→ Passage shown
####
Reputation: 20117
I'm working on a task that involves analysing the latest version of every package in bioconda. This can't be done using one large environment because solving the dependencies of such a large environment would take days, and may not even guarantee the latest version of each package. For this reason I'm trying to separately install each package in its own conda environment.
To speed this up I'm trying to parallelise as much of this as possible. Now I'm aware that package installations can't be run concurrently in conda, because each process needs write permission to the package cache. However, it seems to me that creating and then solving the environments can be run concurrently, I just have to install the packages serially.
Now, I can run the solve in parallel by running conda install my_package --json --dry-run > plan.json
in each process, which outputs a nice JSON file describing the solve for each environment. If I have the output from this, how can I tell conda "install packages using this already solved execution plan"? I'm envisaging something like conda install --plan plan.json
, but such a flag doesn't exist.
How can I separate the solving and installation of conda environments? Or perhaps there's another way to install a large amount of conda environments in a different way?
Upvotes: 3
Views: 447
Reputation: 20117
Since version 4.6 at least, Conda has exposed a beta API to the Solver
class. It turns out this lets you do exactly what I need. It is still in beta, so with the disclaimer that this will probably break in future conda releases, you can currently do this in Conda 4.8.x
:
from conda.api import Solver
# Solve the environment, which can be done concurrently
solver = Solver(
dir, # The location of the conda environment
["bioconda", "conda-forge"], # A list of conda channels to use
specs_to_add=["bwa=0.7.17"], # A list of packages to install
)
transaction = solver.solve_for_transaction()
# This part must be done serially, so use a multiprocessing.Lock here
with lock:
transaction.download_and_extract()
transaction.execute()
Upvotes: 2
####
→ Dataset content
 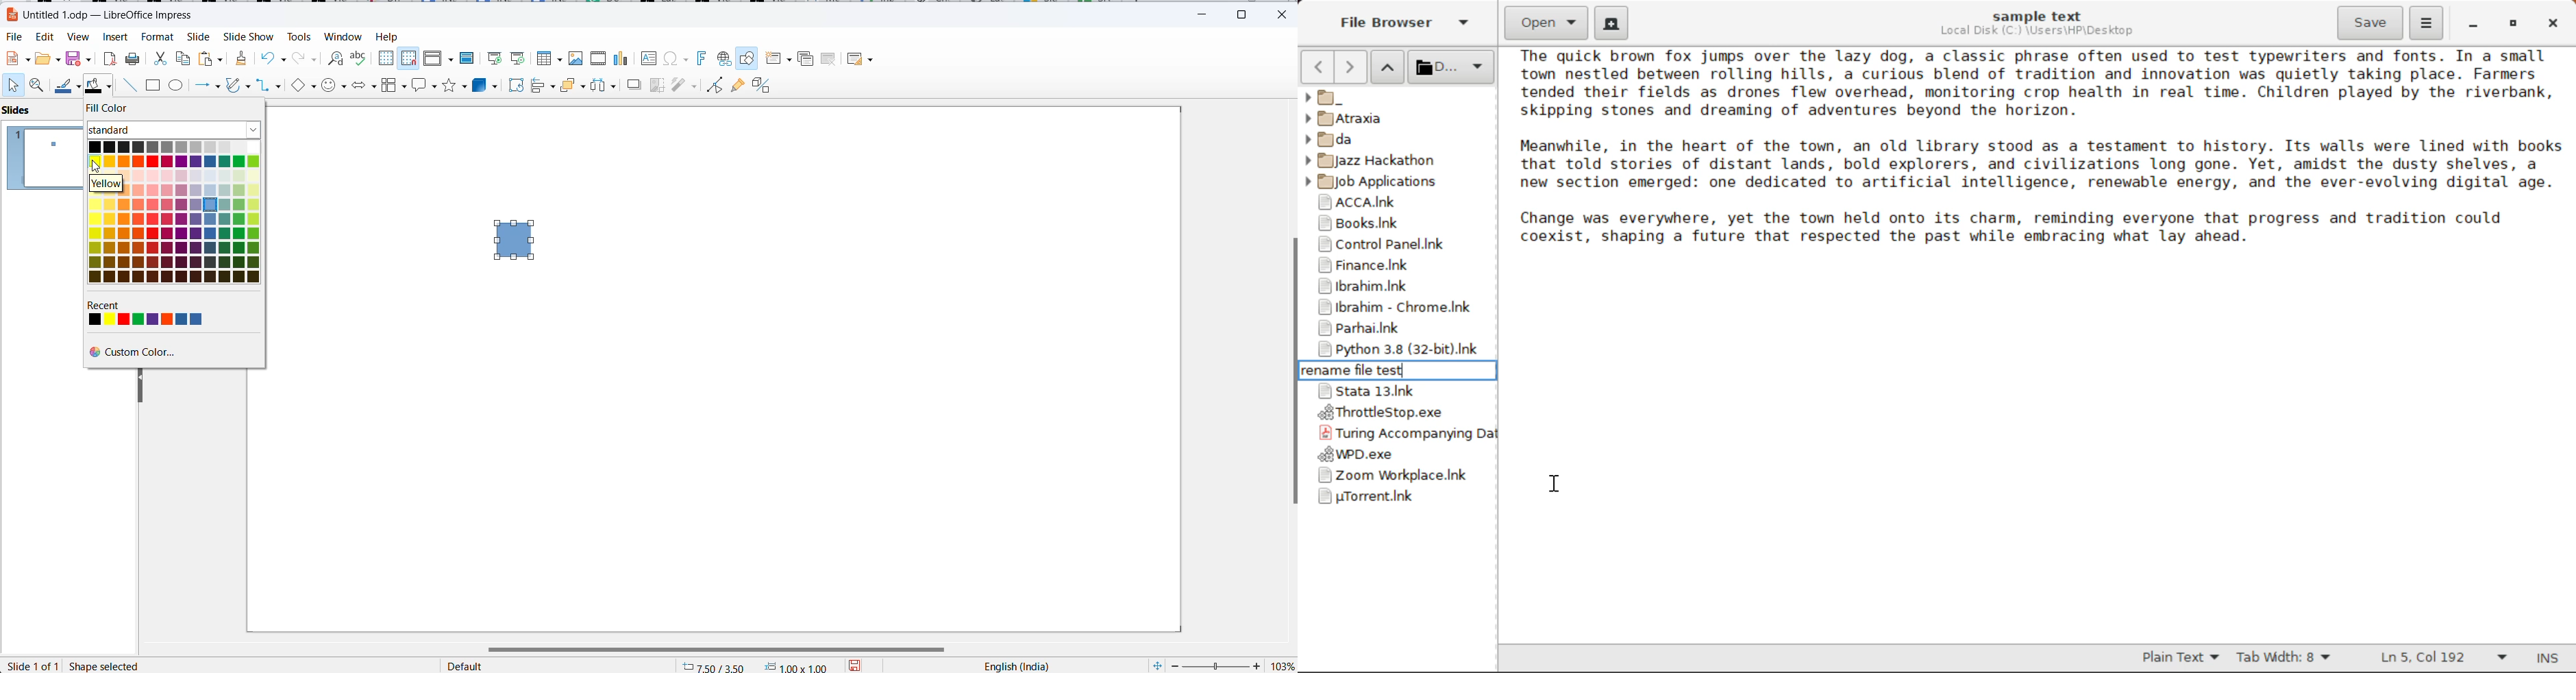 What do you see at coordinates (578, 58) in the screenshot?
I see `Insert image` at bounding box center [578, 58]. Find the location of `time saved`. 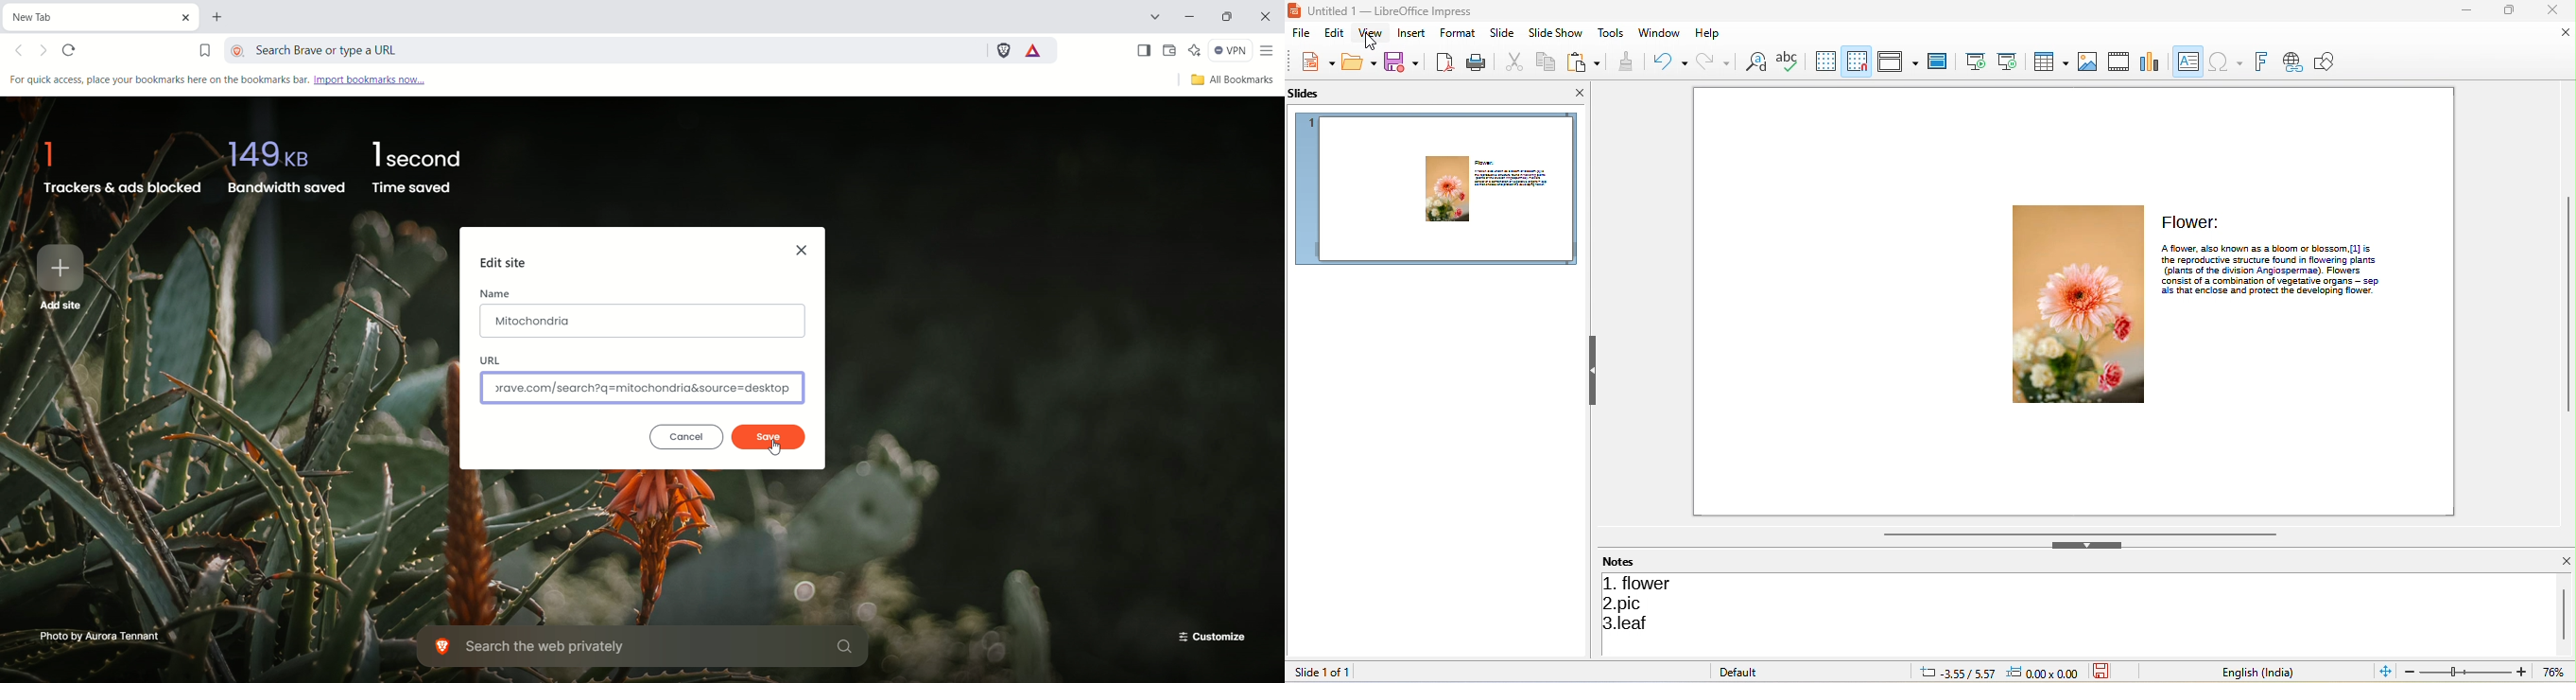

time saved is located at coordinates (420, 167).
####
→ Exercise directions
Write down the passage of the conda environments thread from "To speed this" to "the packages serially." word for word. The material has no connection to the text about conda environments.

→ Solution to this exercise
To speed this up I'm trying to parallelise as much of this as possible. Now I'm aware that package installations can't be run concurrently in conda, because each process needs write permission to the package cache. However, it seems to me that creating and then solving the environments can be run concurrently, I just have to install the packages serially.